Title:
Fdiv  Software Testing

Description:

All right. Let's try to work out the math.

So what we have is, by assumption, we can run 1 test every 10 microseconds.

Now, there are a million microseconds in a second, 60 seconds in a minute,

and 60 minutes in an hour, and 24 hours in a day.

So now we're going to do some unit cancellation.

We can kill microseconds, we can kill minutes, we can kill seconds,

and we can kill hours.

So if we do the multiplication, we can get tests per day.

And if we do that, we get 8,640,000,000 tests per day.

If we multiply this testing throughput by the failure rate

we're going to get 1 failure per 9 billion tests.

We can cancel tests, do the division, and arrive at 0.96 expected failures per day.

So under what I think are fairly modest assumptions here,

if we perform completely random testing of the input space for fdiv,

we should be able to find this bug in about a day.

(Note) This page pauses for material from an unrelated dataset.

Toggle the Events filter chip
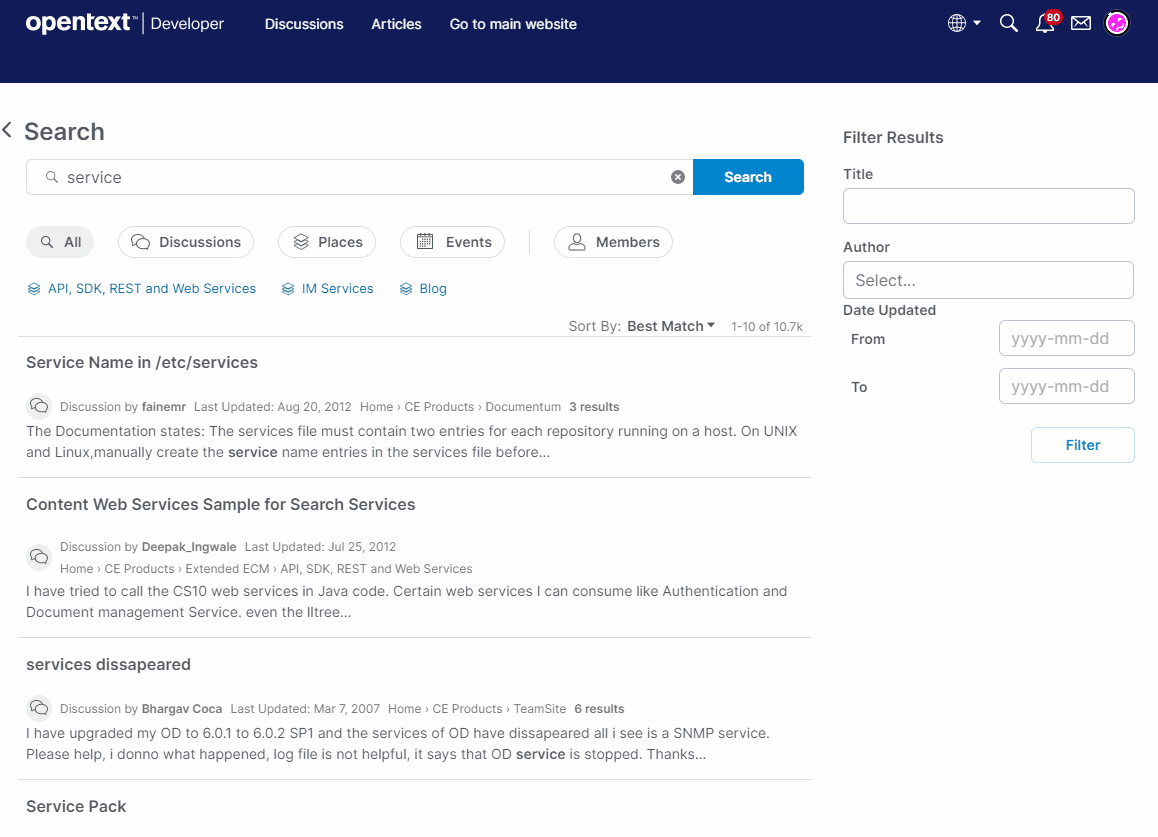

And so now this kind of testing is going to need some sort of an oracle.

So we're going to need a way to tell if our particular output from fdiv is correct or not.

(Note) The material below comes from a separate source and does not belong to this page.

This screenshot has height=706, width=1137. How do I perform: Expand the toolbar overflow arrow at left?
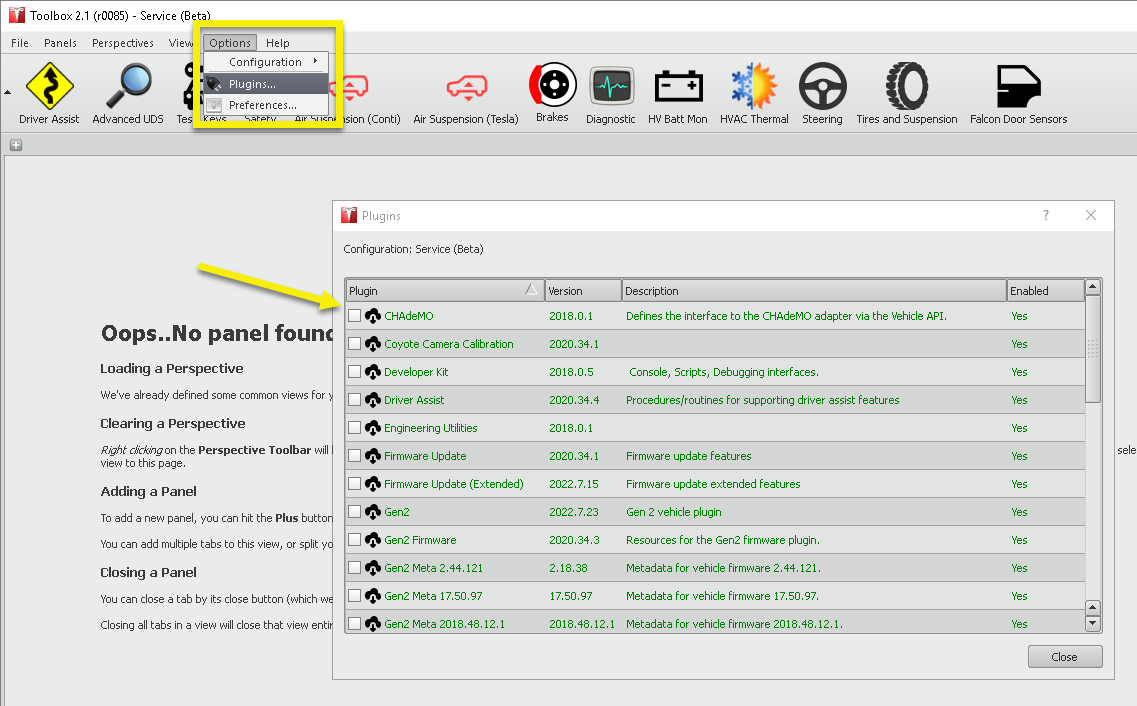pyautogui.click(x=8, y=91)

And the way this is going to work is IEEE floating point,

which is what fdiv is implementing, is specified very tightly.

That is to say, one implementation of IEEE floating point division

has to return the same bit pattern as another implementation.

That's one of the nice things about that particular specification is that it's fairly tight.

So we ask ourselves, what would have been the oracle for fdiv?

And probably it would have been Intel's existing 487 floating point unit,

which had been around for some years by the time they were developing the Pentium.

So what I think this shows, unless I've messed up sort of egregiously on the math somewhere,

is that random testing would have been a perfectly good way

to find the Intel Pentium fdiv flaw, presuming, of course,

that we could have found a way to rig up a Pentium in concert with a 487

in such a way that they could have cooperated to do the testing.